In the listing that follows, locate the line containing "Accessibilité (835, 2141)" and the line containing "[Trip Advisor] (102, 1542)". Retype exactly those two lines and every line between them, and nothing more.

***

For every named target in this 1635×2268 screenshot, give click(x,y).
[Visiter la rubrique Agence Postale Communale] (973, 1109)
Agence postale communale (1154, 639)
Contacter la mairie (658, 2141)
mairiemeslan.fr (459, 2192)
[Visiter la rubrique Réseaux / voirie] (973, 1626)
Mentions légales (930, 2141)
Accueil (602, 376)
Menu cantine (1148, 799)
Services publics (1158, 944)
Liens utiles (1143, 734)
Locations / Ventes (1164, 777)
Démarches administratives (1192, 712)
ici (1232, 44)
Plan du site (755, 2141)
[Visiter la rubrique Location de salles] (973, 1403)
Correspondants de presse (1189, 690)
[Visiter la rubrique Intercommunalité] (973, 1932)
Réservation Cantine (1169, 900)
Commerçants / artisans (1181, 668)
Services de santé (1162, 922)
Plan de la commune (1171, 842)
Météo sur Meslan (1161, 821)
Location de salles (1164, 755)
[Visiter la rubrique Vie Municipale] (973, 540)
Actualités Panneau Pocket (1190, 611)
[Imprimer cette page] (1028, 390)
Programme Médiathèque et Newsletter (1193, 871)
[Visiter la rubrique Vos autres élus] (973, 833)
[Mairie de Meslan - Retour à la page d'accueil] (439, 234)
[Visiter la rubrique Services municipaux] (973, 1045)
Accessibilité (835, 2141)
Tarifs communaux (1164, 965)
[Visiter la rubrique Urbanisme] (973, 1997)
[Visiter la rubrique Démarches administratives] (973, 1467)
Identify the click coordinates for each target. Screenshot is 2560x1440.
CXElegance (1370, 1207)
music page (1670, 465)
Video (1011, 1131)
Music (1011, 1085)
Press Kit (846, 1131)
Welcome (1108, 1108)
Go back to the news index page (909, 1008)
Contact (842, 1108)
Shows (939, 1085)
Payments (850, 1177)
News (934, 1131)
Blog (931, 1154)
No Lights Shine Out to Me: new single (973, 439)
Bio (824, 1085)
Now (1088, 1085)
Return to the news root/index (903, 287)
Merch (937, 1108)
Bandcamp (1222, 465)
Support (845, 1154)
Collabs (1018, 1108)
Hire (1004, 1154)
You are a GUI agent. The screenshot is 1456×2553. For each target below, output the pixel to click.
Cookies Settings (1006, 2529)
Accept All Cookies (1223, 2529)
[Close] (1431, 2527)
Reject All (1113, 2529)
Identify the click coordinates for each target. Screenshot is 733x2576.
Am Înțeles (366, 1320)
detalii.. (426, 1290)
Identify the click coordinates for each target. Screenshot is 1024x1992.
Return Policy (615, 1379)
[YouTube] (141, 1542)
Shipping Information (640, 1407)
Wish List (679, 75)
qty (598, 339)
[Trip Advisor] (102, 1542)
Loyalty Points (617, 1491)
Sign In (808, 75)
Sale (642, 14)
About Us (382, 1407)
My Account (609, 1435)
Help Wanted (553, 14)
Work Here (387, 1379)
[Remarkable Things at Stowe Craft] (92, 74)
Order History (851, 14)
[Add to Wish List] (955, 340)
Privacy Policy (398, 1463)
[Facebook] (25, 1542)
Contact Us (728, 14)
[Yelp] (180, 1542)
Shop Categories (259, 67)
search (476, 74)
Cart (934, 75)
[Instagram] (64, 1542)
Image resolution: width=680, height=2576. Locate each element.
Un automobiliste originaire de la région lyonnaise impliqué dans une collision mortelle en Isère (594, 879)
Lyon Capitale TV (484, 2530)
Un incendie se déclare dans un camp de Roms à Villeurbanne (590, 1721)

***

▶ **Solution**
Accessibilité (835, 2141)
Tarifs communaux (1164, 965)
[Visiter la rubrique Urbanisme] (973, 1997)
[Visiter la rubrique Démarches administratives] (973, 1467)
Identify the click coordinates for each target. Screenshot is 2560x1440.
CXElegance (1370, 1207)
music page (1670, 465)
Video (1011, 1131)
Music (1011, 1085)
Press Kit (846, 1131)
Welcome (1108, 1108)
Go back to the news index page (909, 1008)
Contact (842, 1108)
Shows (939, 1085)
Payments (850, 1177)
News (934, 1131)
Blog (931, 1154)
No Lights Shine Out to Me: new single (973, 439)
Bio (824, 1085)
Now (1088, 1085)
Return to the news root/index (903, 287)
Merch (937, 1108)
Bandcamp (1222, 465)
Support (845, 1154)
Collabs (1018, 1108)
Hire (1004, 1154)
You are a GUI agent. The screenshot is 1456×2553. For each target below, output the pixel to click.
Cookies Settings (1006, 2529)
Accept All Cookies (1223, 2529)
[Close] (1431, 2527)
Reject All (1113, 2529)
Identify the click coordinates for each target. Screenshot is 733x2576.
Am Înțeles (366, 1320)
detalii.. (426, 1290)
Identify the click coordinates for each target. Screenshot is 1024x1992.
Return Policy (615, 1379)
[YouTube] (141, 1542)
Shipping Information (640, 1407)
Wish List (679, 75)
qty (598, 339)
[Trip Advisor] (102, 1542)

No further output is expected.